-
Notifications
You must be signed in to change notification settings - Fork 1.7k
Description
Description
Lets say you want to start multiple GPU instances for a python triton model. How do you do it? Short answer: I think it is currently not possible.
Example:
In terms of triton lets assume this is our wanted configuration:
instance_group [
{ kind: KIND_GPU gpus: [0] count: 1 },
{ kind: KIND_GPU gpus: [3] count: 2 }
]
As written in the docs, python does not use this, you have to set devices in your model.py by yourself, which would be fine if it worked. With the code above pasted in your config.pbtxt triton will spawn three processes and the logs should look like this:
I1202 16:02:04.802832 240 python_be.cc:2289] "TRITONBACKEND_ModelInstanceInitialize: pyannote_0_0 (GPU device 0)"
I1202 16:02:04.803008 240 python_be.cc:2289] "TRITONBACKEND_ModelInstanceInitialize: pyannote_1_0 (GPU device 3)"
I1202 16:02:04.803094 240 python_be.cc:2289] "TRITONBACKEND_ModelInstanceInitialize: pyannote_1_1 (GPU device 3)"

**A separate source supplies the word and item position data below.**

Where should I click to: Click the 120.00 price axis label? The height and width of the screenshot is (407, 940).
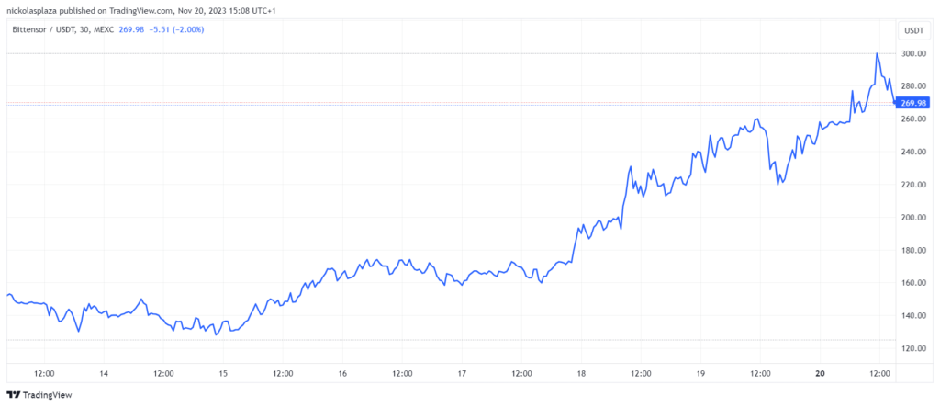tap(913, 348)
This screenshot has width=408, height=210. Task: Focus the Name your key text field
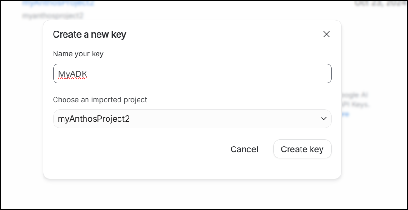point(192,74)
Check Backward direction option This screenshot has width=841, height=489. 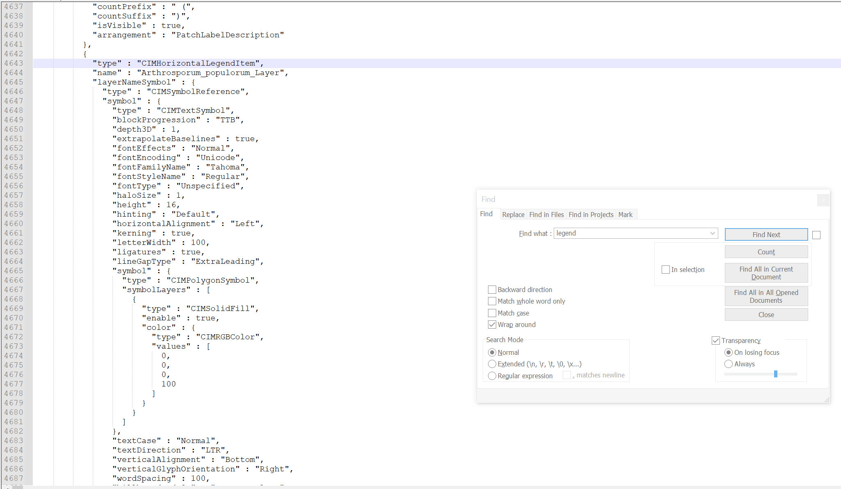click(x=492, y=289)
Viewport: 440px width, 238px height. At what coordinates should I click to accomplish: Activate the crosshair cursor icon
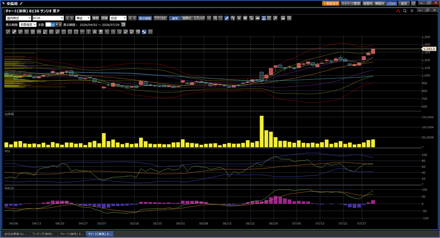pyautogui.click(x=209, y=18)
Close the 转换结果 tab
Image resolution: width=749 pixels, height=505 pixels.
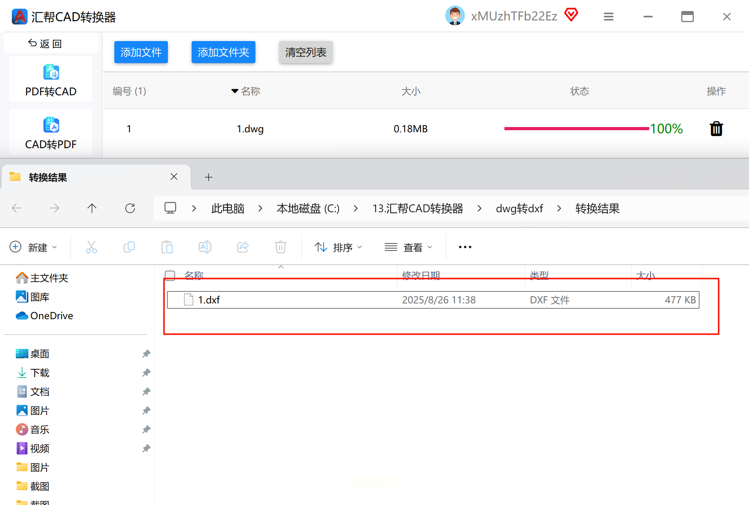[174, 177]
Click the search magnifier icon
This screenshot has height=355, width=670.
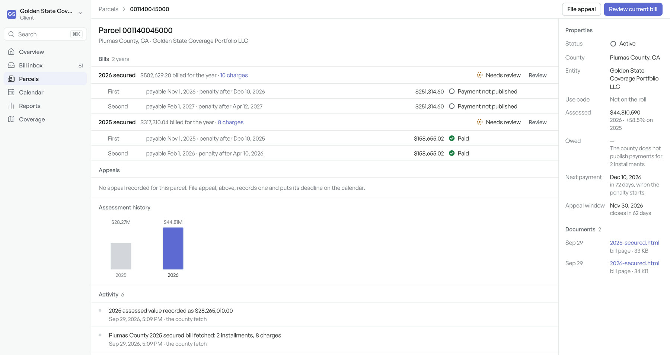[x=11, y=34]
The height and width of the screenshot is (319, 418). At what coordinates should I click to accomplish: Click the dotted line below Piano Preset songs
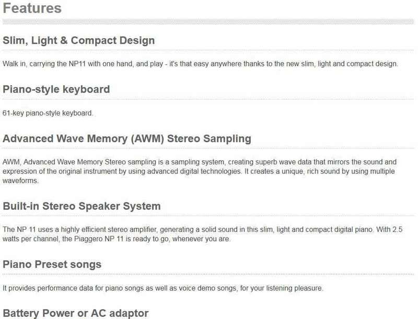click(208, 274)
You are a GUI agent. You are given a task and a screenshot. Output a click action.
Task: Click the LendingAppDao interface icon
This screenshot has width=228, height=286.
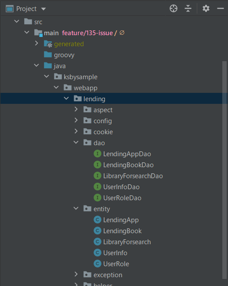tap(98, 154)
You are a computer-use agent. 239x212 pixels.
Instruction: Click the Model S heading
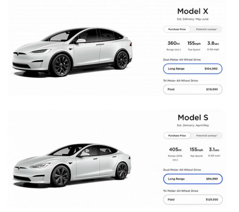(193, 118)
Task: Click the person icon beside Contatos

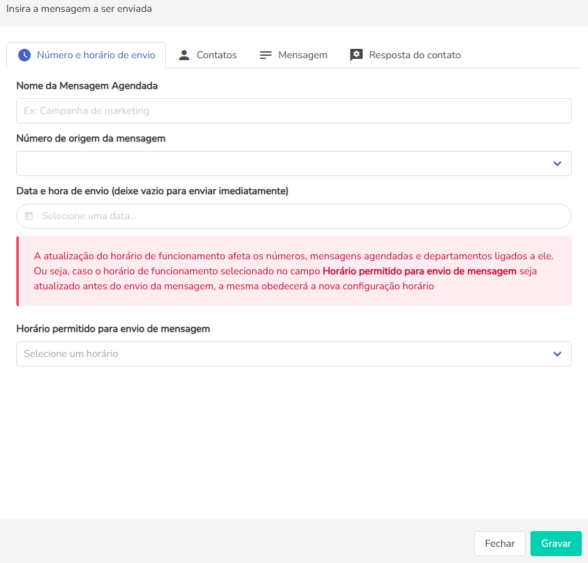Action: click(184, 55)
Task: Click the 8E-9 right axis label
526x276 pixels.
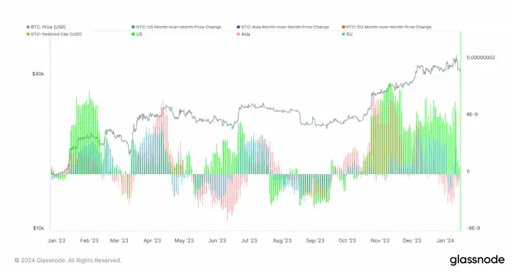Action: click(472, 114)
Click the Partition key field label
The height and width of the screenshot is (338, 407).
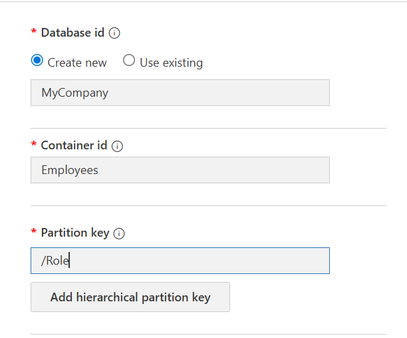(x=75, y=233)
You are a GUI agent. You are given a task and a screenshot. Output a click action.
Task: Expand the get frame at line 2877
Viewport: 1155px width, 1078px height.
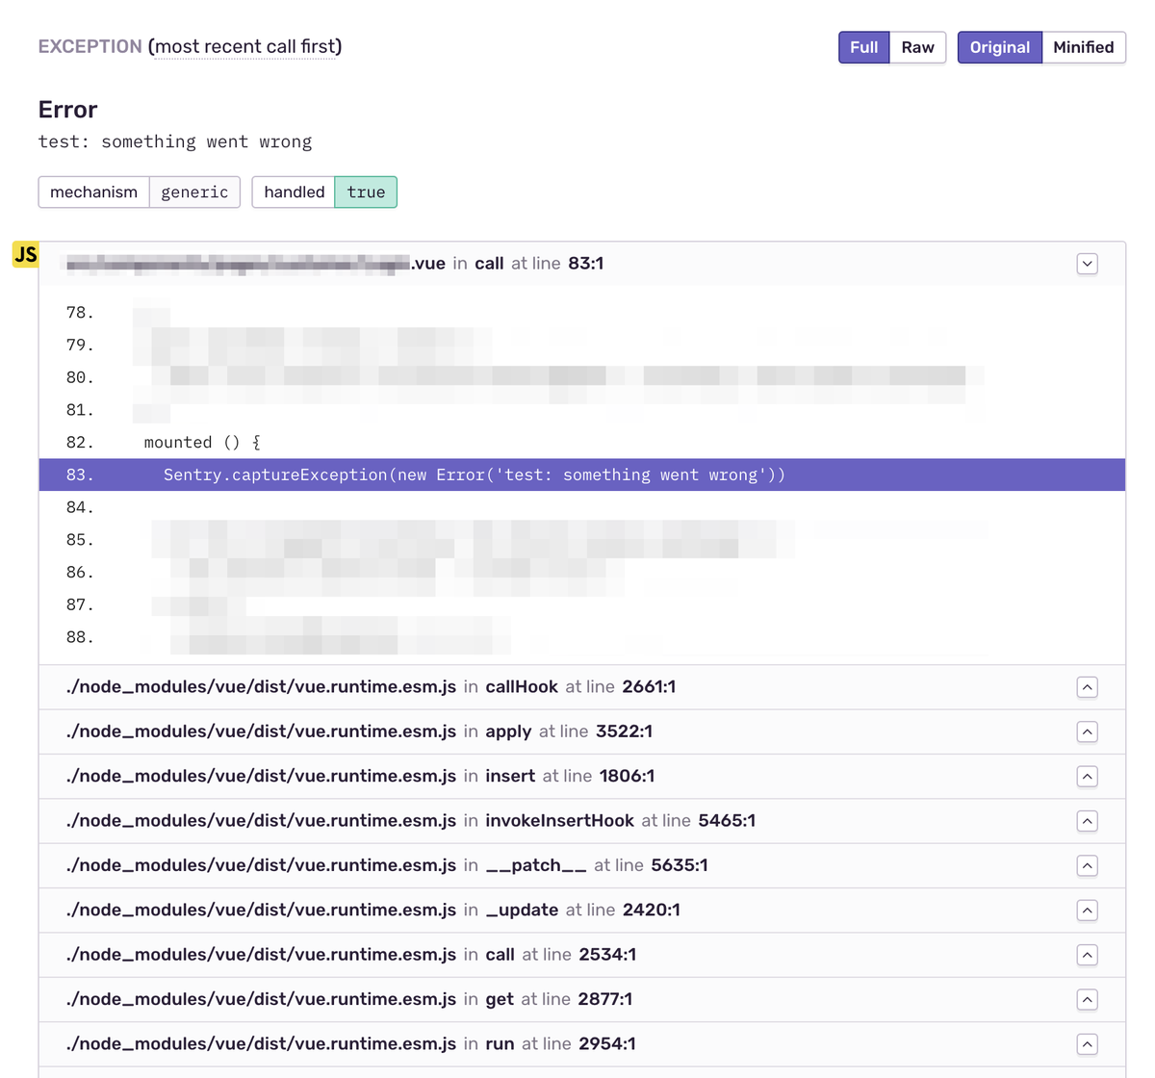pos(1087,999)
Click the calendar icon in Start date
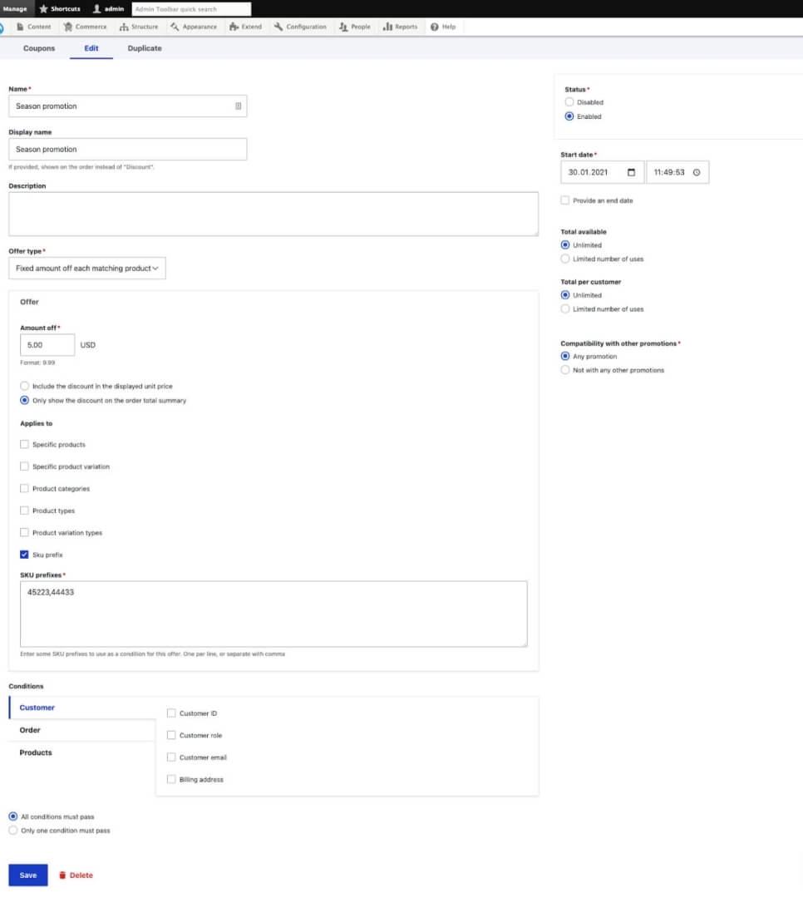Image resolution: width=803 pixels, height=898 pixels. (631, 172)
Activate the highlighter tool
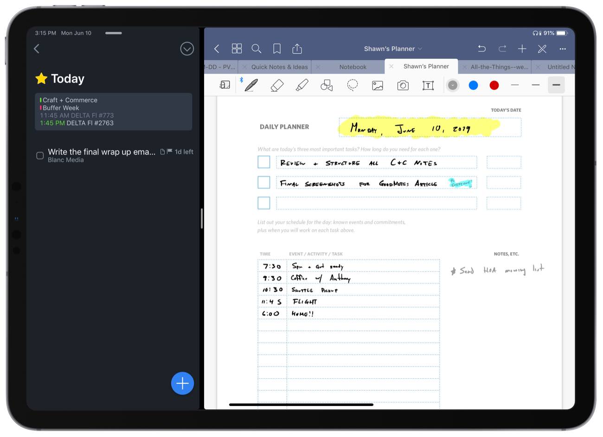The image size is (603, 437). [x=302, y=85]
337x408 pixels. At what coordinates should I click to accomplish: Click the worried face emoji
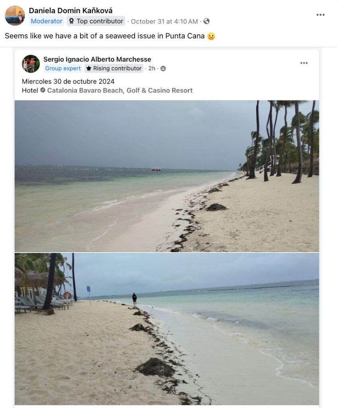[211, 36]
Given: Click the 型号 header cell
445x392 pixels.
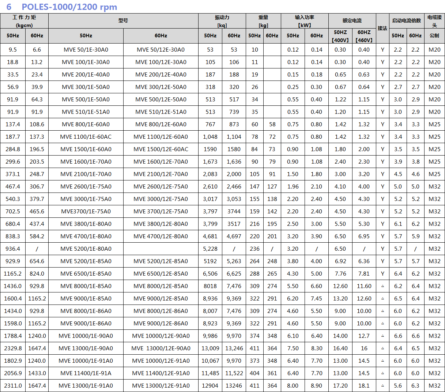Looking at the screenshot, I should tap(123, 21).
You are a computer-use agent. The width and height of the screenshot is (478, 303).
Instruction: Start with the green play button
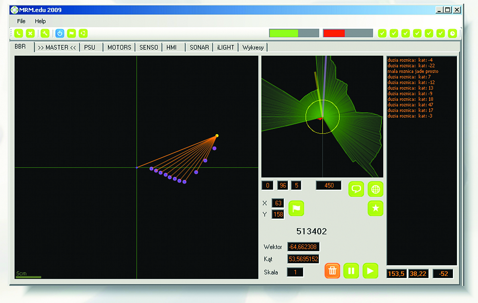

However how am I supposed to set the correct GPU_ID in my model.py now? args["model_config"] just returns my global configuration, it seems like i have no way of finding out which instance I am currently in.
Did I oversee anything? There should be a way to configure this right?
Triton Information
25.11 Container
To Reproduce
This is code agnostic, any python model will run into this problem if you want to assign a GPU.
Expected behavior
I would like to have something like an env variable which tells me which instance i am in and which gpu is supposed to be used for this instance (according to the configuration in my config.pbtxt).